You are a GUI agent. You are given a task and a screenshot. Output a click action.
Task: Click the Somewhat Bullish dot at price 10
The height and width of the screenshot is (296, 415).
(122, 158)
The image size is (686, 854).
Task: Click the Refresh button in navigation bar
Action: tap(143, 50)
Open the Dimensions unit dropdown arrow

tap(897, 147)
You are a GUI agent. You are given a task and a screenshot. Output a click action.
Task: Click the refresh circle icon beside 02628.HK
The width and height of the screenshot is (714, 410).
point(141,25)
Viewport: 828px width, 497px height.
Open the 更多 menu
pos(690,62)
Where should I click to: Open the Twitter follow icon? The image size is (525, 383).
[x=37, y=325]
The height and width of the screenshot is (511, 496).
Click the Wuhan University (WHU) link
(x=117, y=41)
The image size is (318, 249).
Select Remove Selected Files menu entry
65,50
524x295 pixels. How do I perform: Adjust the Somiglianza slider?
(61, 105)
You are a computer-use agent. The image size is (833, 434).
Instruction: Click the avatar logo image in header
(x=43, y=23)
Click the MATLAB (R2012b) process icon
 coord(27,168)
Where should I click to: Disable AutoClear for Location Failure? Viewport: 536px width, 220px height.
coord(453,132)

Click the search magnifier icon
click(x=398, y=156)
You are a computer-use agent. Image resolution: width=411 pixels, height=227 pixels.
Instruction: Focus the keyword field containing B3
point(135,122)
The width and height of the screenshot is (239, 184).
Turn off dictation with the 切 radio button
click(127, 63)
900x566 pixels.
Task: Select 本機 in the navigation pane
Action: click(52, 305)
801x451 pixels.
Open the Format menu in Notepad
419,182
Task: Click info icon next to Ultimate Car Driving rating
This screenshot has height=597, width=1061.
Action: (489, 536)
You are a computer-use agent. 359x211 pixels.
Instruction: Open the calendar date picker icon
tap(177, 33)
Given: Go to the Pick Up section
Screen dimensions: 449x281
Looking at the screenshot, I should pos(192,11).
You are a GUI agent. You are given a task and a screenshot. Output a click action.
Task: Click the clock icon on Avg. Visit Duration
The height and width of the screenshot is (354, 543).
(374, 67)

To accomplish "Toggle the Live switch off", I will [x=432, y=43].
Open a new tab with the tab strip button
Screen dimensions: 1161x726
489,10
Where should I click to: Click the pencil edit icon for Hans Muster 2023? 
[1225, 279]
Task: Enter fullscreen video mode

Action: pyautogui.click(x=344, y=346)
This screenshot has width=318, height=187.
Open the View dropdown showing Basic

==========

> About this exercise
Reproduce the listing above exactly from the line containing "Task: Enter fullscreen video mode" through its last line, with both of those lines included.

> Solution
Task: Enter fullscreen video mode

Action: pyautogui.click(x=344, y=346)
This screenshot has width=318, height=187.
Open the View dropdown showing Basic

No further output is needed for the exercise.